Generalized Anxiety Disorder (GAD)

Do you find that you are constantly worrying and have a difficult time being present? You are not alone. According to ADAA, Generalized Anxiety Disorder (GAD) affects approximately 3.1% of the United States population. GAD is characterized by persistent and excessive worry about a number of topics that can include work, health, family, school, natural disasters, etc. In order for a diagnosis of GAD to be made a person must experience excessive worry on more days than not for at least 6 months.

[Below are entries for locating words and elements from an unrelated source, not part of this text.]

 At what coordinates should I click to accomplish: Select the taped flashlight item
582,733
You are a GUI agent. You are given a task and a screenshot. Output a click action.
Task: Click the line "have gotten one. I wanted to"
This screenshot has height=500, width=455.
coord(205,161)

GAD may get in the way of engagement in important life domains that include family, leisure, work and school.  A number of treatments offered at mindfulSF can help with GAD. These include Cognitive Behavioral Therapy (CBT), Acceptance and Commitment Therapy (CBT), and Mindfulness-Based Stress Reduction (MBSR).


Social Anxiety

The defining feature of social anxiety disorder is intense fear or worry about being judged or negatively evaluated. Social anxiety can show up in a variety of social or performance situations (e.g. meeting someone new, going to a party, job interviews, performance arts, etc.). Social anxiety disorder can cause avoidance of situations where social interaction or performance is needed. As a result, it can interfere significantly with daily routines, occupational/school performance, and relationships. People with social anxiety often recognize their fears as irrational, and despite desiring to connect with others may avoid these interactions due to the distress it causes. 

Both individual and group therapy can be helpful for Social Anxiety. 


Body-Focused Repetitive Behaviors (BFRBs)

Body-Focused Repetitive Behavior Body-Focused Repetitive Behavior is a general term for a group of related disorders that include hair pulling (trichotillomania), skin picking (excoriation), and nail biting (onychophagia). These behaviors are complex and oftentimes lead to feelings of shame and isolation that can be the exacerbated by physical body damage.

At mindfulSF we treat BFRBs using the Comprehensive Behavioral Model (ComB), developed by Charles Mansueto and his colleagues at the Behavior Therapy Center of Greater Washington. ComB is one of the leading Cognitive Behavioral Therapy (CBT) approaches for the treatment of BFRBs. If you are struggling with a BFRB, some of the ways we help is through awareness training and support with modifications in domains that include sensory, cognitive, affective, motor and place. Integration of Acceptance and Commitment Therapy (ACT), mindfulness, and self-compassion can also support the treatment of BFRBs.